Stated goal: Copy out every one of these records word for word, changing nothing.

Records for locating words and elements:
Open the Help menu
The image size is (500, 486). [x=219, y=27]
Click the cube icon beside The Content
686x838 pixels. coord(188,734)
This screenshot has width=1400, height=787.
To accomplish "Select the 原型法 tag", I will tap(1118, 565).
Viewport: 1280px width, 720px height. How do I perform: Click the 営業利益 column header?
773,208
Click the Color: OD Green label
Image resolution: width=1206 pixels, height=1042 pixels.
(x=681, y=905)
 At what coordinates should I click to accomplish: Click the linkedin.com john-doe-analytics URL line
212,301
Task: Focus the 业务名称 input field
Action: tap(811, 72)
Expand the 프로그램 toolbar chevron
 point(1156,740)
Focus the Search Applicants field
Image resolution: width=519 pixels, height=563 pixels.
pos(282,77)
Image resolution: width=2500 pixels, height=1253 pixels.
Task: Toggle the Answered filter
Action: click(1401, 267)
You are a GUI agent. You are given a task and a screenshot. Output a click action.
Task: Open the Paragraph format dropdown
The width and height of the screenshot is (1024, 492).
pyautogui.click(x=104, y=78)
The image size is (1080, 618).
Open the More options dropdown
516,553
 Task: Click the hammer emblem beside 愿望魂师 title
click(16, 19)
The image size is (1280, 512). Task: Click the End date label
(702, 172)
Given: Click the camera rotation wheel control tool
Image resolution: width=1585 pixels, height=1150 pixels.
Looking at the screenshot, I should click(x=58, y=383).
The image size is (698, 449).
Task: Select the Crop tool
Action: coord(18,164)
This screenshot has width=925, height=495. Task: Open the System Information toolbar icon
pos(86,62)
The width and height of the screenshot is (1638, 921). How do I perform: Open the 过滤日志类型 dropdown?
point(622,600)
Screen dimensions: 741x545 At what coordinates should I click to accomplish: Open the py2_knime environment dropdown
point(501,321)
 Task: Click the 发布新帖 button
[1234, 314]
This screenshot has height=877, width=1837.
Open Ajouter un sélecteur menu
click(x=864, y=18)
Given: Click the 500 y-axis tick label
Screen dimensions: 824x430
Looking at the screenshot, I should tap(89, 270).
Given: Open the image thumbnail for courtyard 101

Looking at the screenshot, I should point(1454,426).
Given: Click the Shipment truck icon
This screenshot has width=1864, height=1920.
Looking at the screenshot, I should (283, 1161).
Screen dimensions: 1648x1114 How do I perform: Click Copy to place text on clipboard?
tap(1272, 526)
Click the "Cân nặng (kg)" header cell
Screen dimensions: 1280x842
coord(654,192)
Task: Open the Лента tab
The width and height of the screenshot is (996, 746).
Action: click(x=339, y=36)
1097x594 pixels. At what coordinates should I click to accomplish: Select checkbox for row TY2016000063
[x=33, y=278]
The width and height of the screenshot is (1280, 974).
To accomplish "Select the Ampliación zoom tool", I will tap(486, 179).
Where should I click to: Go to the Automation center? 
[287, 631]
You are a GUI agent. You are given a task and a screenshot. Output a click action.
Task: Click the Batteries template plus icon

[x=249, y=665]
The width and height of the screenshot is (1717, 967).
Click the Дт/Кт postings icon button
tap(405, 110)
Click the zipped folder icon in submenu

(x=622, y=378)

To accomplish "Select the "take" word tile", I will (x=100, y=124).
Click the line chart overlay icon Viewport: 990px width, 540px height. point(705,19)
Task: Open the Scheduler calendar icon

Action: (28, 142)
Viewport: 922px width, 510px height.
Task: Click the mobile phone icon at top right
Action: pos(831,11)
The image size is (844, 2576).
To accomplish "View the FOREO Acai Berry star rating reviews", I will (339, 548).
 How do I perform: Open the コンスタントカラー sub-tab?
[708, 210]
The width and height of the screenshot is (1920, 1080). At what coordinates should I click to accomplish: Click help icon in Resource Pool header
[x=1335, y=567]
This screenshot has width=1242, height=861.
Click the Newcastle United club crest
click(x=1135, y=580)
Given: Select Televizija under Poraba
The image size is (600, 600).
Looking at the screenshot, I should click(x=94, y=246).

Response:
Open the Help menu
The image size is (500, 486). [x=219, y=27]
Click the cube icon beside The Content
686x838 pixels. coord(188,734)
This screenshot has width=1400, height=787.
To accomplish "Select the 原型法 tag", I will tap(1118, 565).
Viewport: 1280px width, 720px height. How do I perform: Click the 営業利益 column header?
773,208
Click the Color: OD Green label
Image resolution: width=1206 pixels, height=1042 pixels.
(x=681, y=905)
 At what coordinates should I click to accomplish: Click the linkedin.com john-doe-analytics URL line
212,301
Task: Focus the 业务名称 input field
Action: tap(811, 72)
Expand the 프로그램 toolbar chevron
 point(1156,740)
Focus the Search Applicants field
Image resolution: width=519 pixels, height=563 pixels.
pos(282,77)
Image resolution: width=2500 pixels, height=1253 pixels.
Task: Toggle the Answered filter
Action: click(1401, 267)
You are a GUI agent. You are given a task and a screenshot. Output a click action.
Task: Open the Paragraph format dropdown
The width and height of the screenshot is (1024, 492).
pyautogui.click(x=104, y=78)
The image size is (1080, 618).
Open the More options dropdown
516,553
 Task: Click the hammer emblem beside 愿望魂师 title
click(16, 19)
The image size is (1280, 512). Task: Click the End date label
(702, 172)
Given: Click the camera rotation wheel control tool
Image resolution: width=1585 pixels, height=1150 pixels.
Looking at the screenshot, I should click(x=58, y=383).
The image size is (698, 449).
Task: Select the Crop tool
Action: coord(18,164)
This screenshot has width=925, height=495. Task: Open the System Information toolbar icon
pos(86,62)
The width and height of the screenshot is (1638, 921). How do I perform: Open the 过滤日志类型 dropdown?
point(622,600)
Screen dimensions: 741x545 At what coordinates should I click to accomplish: Open the py2_knime environment dropdown
point(501,321)
 Task: Click the 发布新帖 button
[1234, 314]
This screenshot has height=877, width=1837.
Open Ajouter un sélecteur menu
click(x=864, y=18)
Given: Click the 500 y-axis tick label
Screen dimensions: 824x430
Looking at the screenshot, I should tap(89, 270).
Given: Open the image thumbnail for courtyard 101

Looking at the screenshot, I should point(1454,426).
Given: Click the Shipment truck icon
This screenshot has width=1864, height=1920.
Looking at the screenshot, I should (283, 1161).
Screen dimensions: 1648x1114 How do I perform: Click Copy to place text on clipboard?
tap(1272, 526)
Click the "Cân nặng (kg)" header cell
Screen dimensions: 1280x842
coord(654,192)
Task: Open the Лента tab
The width and height of the screenshot is (996, 746).
Action: click(x=339, y=36)
1097x594 pixels. At what coordinates should I click to accomplish: Select checkbox for row TY2016000063
[x=33, y=278]
The width and height of the screenshot is (1280, 974).
To accomplish "Select the Ampliación zoom tool", I will tap(486, 179).
Where should I click to: Go to the Automation center? 
[287, 631]
You are a GUI agent. You are given a task and a screenshot. Output a click action.
Task: Click the Batteries template plus icon

[x=249, y=665]
The width and height of the screenshot is (1717, 967).
Click the Дт/Кт postings icon button
tap(405, 110)
Click the zipped folder icon in submenu

(x=622, y=378)

To accomplish "Select the "take" word tile", I will (x=100, y=124).
Click the line chart overlay icon Viewport: 990px width, 540px height. point(705,19)
Task: Open the Scheduler calendar icon

Action: (28, 142)
Viewport: 922px width, 510px height.
Task: Click the mobile phone icon at top right
Action: pos(831,11)
The image size is (844, 2576).
To accomplish "View the FOREO Acai Berry star rating reviews", I will (339, 548).
 How do I perform: Open the コンスタントカラー sub-tab?
[708, 210]
The width and height of the screenshot is (1920, 1080). At what coordinates should I click to accomplish: Click help icon in Resource Pool header
[x=1335, y=567]
This screenshot has width=1242, height=861.
Click the Newcastle United club crest
click(x=1135, y=580)
Given: Select Televizija under Poraba
The image size is (600, 600).
Looking at the screenshot, I should click(x=94, y=246).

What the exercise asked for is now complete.